Él resultó ser el maricón, el gordito, el marginado de la clase. ¡Qué malos pueden llegar a ser los niños cuando quieren! Con los años él es un sex-simbol de cuidado y yo, yo puedo decir que sus quasi primeros besos fueron experimentados conmigo, y los míos con él. Al haber tenido una infancia torturada por los dominantes de la clase, él se hizo un hueco siempre entre las chicas. Estaba ahí de una forma diferente, al menos estaba, no como el resto que sólo se amotinaban contra nosotras cuando lo que deseaban era comernos a bocaditos. Cuantas veces habré oído decir “los que se pelean se desean” y no entender nada de nada de lo que ocurría en la mente de esos niños inmaduros. Yo siempre deseaba y yo nunca peleaba.

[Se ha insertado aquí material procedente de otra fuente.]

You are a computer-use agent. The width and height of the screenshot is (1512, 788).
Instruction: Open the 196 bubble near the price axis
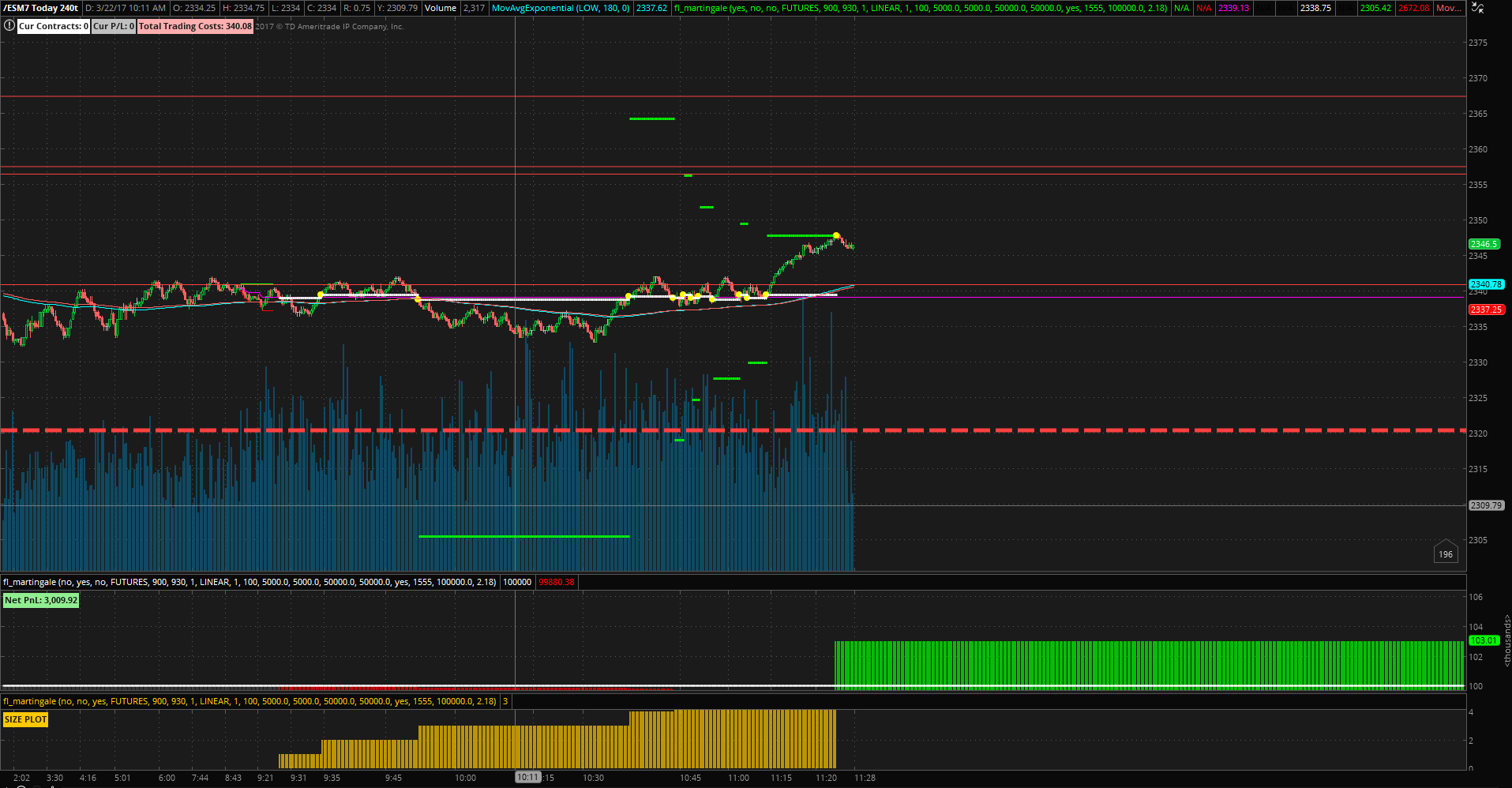pyautogui.click(x=1446, y=553)
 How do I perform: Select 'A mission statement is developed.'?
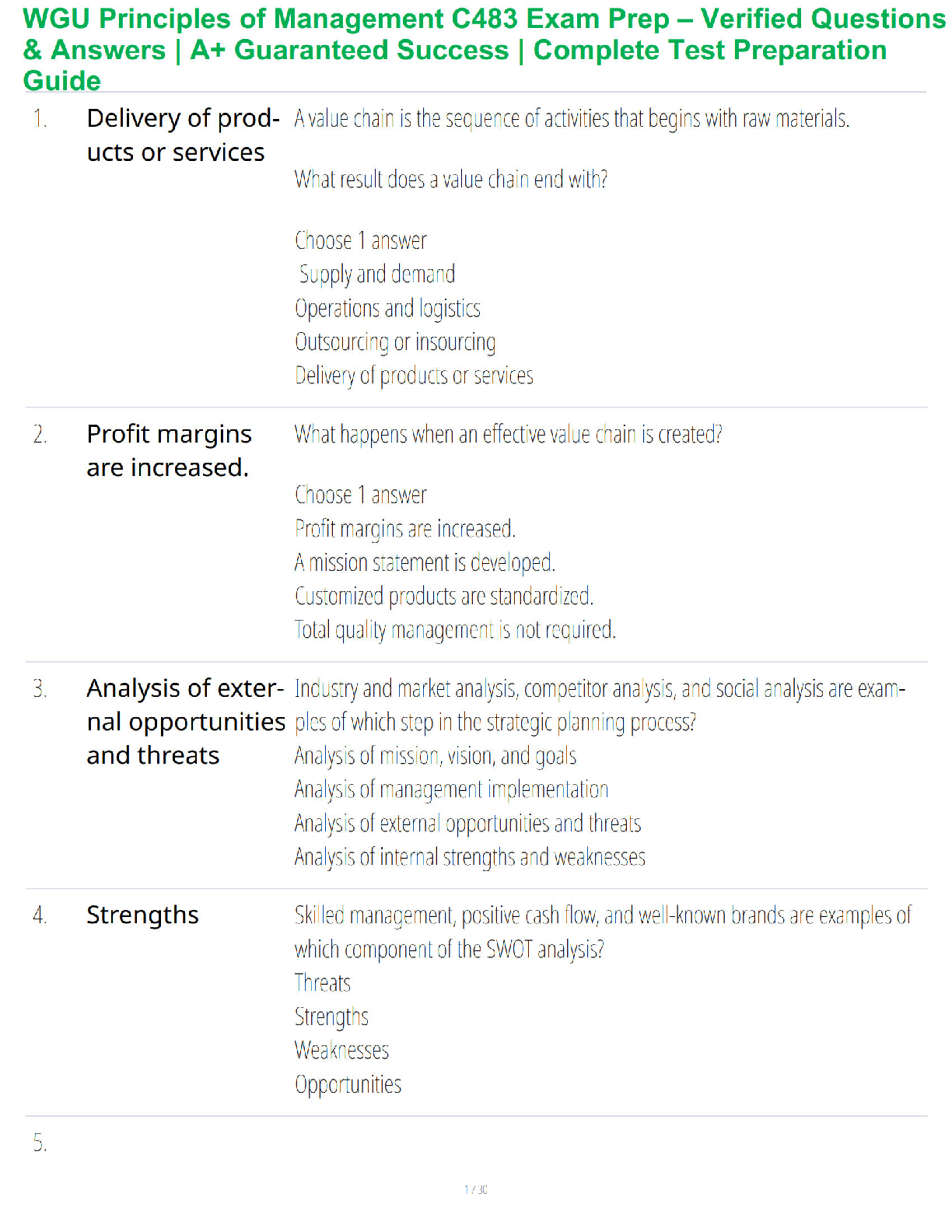point(425,562)
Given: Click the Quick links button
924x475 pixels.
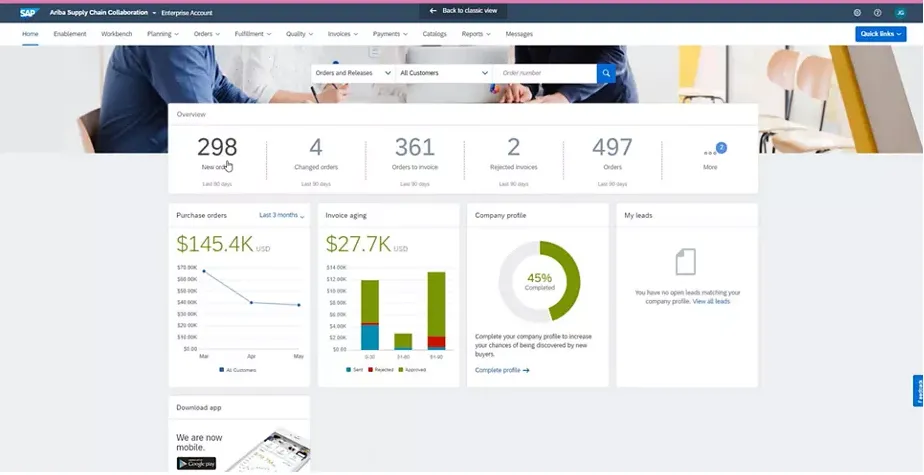Looking at the screenshot, I should pos(880,34).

Una tarde calurosa y con mucha humedad en el ambiente, ya casi anocheciendo dábamos un paseo entre las 4 calles disponibles. No estábamos solos, éramos un grupo, además de muy acompañados por nuestra atracción mutua que llevaba días asomando en todos los momentos que coincidíamos. Sin querer queriendo esos eran muchos. Muchos más de lo que encuentros azarosos estadísticamente comprobados se dan entre dos personas que comparten un mismo espacio. ¡Seguro!. Me miró, se acercó a mí y con un aire de seguridad que salía de algún lugar que aún desconozco, me dijo –ven conmigo- y yo, sin dudarlo me fui. Dónde? Pues a otras de esas 4 calles que por aquel entonces tenía el pueblo. Pero esta vez fue al final, donde ya no quedan casas, donde llega el resplandor de alguna farola desorientada, donde algún coche aparcado sirvió de trípode para sostener mi cuerpo que suavemente y con una sonrisa apoyó allí y así poder entonces mirarme fijamente y acercarse a mi boca con unas ganas tremendas. Porque aquí nadie identificaba aún ni romanticismo, ni control, ni conciencia alguna. Estábamos vendidos completamente a una serie de procesos fisiológicos inherentes a toda adolescencia  pero ajenos a nuestro ser. Era un efecto wasabi generalizado de pies a cabeza. Besos, besos, besos y más besos. Poco tiempo. La pandilla que aguardaba. Besos cuello besos lengua nuca, ups, ¿eso fue un roce a mi teta?. Mi cerebro no daba para registrar más entradas. Y vuelta a la vida real. -Volvamos que vienen a recogerme mis padres- me dijo. Le acompañé, saludé con mi mejor carisma y le di dos besos a su padre. Por aquel entonces las niñas muy niñas llevábamos esa purpurina a modo de sombra en los ojos como maquillaje para principiantes. Entonces ocurrió lo que casi recuerdo con más cariño de toda esta historia, además de que aún sigo encontrándome con él en aviones y seguimos intentando seducirnos sutilmente sólo porque una vez dejó de haber aire entre nosotros durante el espacio de tiempo de unos besos. Su padre me sonrió y me dijo sin bajarse del coche –que guapa estás con esa purpurina, la haces brillar-, mientras mi reciente cómplice de fechorías se incorporaba al Range Rover. Entonces su padre se giró, lo saludó y comentó –vaya hijo, no sé cómo habrá llega hasta tu mejilla esa purpurina-. Y así fue como pasamos, con unas carcajadas compartidas, a ser tres cómplices en una historia de dos actores.